Ford’s way of protecting Northup from Tibeats’ wrath is to send him to Edwin Epps (Michael Fassbender), a cotton plantation proprietor so cruel he makes Harriet Beecher Stowe’s Simon Legree look like a saint. The other scene that calls attention to McQueen’s artistry occurs after Northup has been working cotton on Epps’ plantation for some time. After Mistress Epps (Sarah Paulson) sends him to town to purchase household goods, he takes a sheet or two of writing paper for himself. When Epps’ cotton crop falls victim to an infestation of worms, he’s forced to hire out his slaves—including Northup—to a sugar plantation. Once again you follow the camera through the cane, watch the blackberry juice swirl in the plate and see Northup try to write a letter. Back at Epps’ plantation, he meets a white overseer whom he pays to deliver his missive to the post office. But when the overseer (Garret Dillahunt) betrays him, Epps pays Northup a visit, hugging him close and threatening him. Northup takes his remaining paper to the swamp and burns it. The camera focuses closely on the sheets as the edges turn black and disintegrate, a scene that conveys the desperation of slaves seeking freedom—then giving up hope. The fact that it’s a stunning scene makes Northup’s actions seem even more tragic.
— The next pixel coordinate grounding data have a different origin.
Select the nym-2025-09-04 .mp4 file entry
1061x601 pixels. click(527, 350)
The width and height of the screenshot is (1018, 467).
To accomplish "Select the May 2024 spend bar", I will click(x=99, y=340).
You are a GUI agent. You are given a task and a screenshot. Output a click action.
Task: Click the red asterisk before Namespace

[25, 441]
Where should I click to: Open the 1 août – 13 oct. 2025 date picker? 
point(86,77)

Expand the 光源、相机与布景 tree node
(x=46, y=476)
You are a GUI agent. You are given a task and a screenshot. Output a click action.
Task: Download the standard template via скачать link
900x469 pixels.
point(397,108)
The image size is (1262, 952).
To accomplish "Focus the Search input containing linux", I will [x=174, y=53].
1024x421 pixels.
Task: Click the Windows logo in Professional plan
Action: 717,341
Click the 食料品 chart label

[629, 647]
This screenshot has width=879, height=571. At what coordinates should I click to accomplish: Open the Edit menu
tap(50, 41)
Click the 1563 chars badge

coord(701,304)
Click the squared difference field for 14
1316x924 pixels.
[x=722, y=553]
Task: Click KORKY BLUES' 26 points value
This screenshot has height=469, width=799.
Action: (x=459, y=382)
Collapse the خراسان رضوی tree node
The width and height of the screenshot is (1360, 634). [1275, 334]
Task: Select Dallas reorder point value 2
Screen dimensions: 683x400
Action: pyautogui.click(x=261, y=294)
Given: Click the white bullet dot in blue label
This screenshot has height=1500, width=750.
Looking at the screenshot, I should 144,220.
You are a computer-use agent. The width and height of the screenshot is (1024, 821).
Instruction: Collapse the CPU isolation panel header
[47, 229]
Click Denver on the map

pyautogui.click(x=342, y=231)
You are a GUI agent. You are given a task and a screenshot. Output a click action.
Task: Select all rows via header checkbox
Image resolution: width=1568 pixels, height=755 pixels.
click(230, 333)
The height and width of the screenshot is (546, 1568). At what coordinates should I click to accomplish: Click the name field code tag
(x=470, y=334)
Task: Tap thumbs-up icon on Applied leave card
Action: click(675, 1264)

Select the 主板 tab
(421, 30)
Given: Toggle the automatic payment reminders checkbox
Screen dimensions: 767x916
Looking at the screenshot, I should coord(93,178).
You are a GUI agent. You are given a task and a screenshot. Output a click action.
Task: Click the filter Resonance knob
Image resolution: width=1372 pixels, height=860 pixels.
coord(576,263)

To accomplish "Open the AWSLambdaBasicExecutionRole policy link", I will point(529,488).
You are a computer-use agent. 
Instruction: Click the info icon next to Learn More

There are many other compelling moments—the landscape shots that make you feel the heat of Louisiana bayous in the summer; the sounds of Ford preaching a sermon while a slave, Eliza (Adepero Oduye), weeps for the children she’s been forced to leave behind. There’s also a lingering shot of Northup’s face, as he looks into the distance after he finally manages to send word to his family.
Most of the time you have no idea where exactly Northup is, and this is intentional. The film recreates something similar to the disorientation all slaves must have felt as they were bought and sold, dragged across the South by their owners. In terms of violence, about two-thirds of the way through, when Northup is forced to whip Patsey (Lupita Nyong’o), you think, “Make it stop.” But you don’t walk out. And those conflicting impulses—the desire to stop watching and the inability to do so—prove this is a great film, that it does as brilliant a job as a movie could in bringing you into the world of antebellum slavery in America.
It isn’t perfect. Its depiction of the North as a land of racial amity is a bit simplistic, and seems to suggest the Northern states had no history of racial inequity or collusion with the slave trade. But 12 Years a Slave does what other recent films about slavery and emancipation—Amistad, Glory, Lincoln and Django Unchained—don’t. It unflinchingly depicts the nature of American slavery, and does so through a rare combination: historical authenticity, compelling characterization and filmic artistry.
Walking out of the theater, you’re no longer oppressed with that sense of dread, but there’s also no sense of buoyancy or closure. This film doesn’t allow you to be triumphant in the knowledge that some people act for the good of all, or glad to see the bad guys get it. You’re dazed and relieved and de pressed, all at the same time. You feel the heavy burden of American history, with all its lights and shadows.
Megan Kate Nelson teaches in the History and Literature program at Harvard University. Her most recent book is Ruin Nation: Destruction and the American Civil War.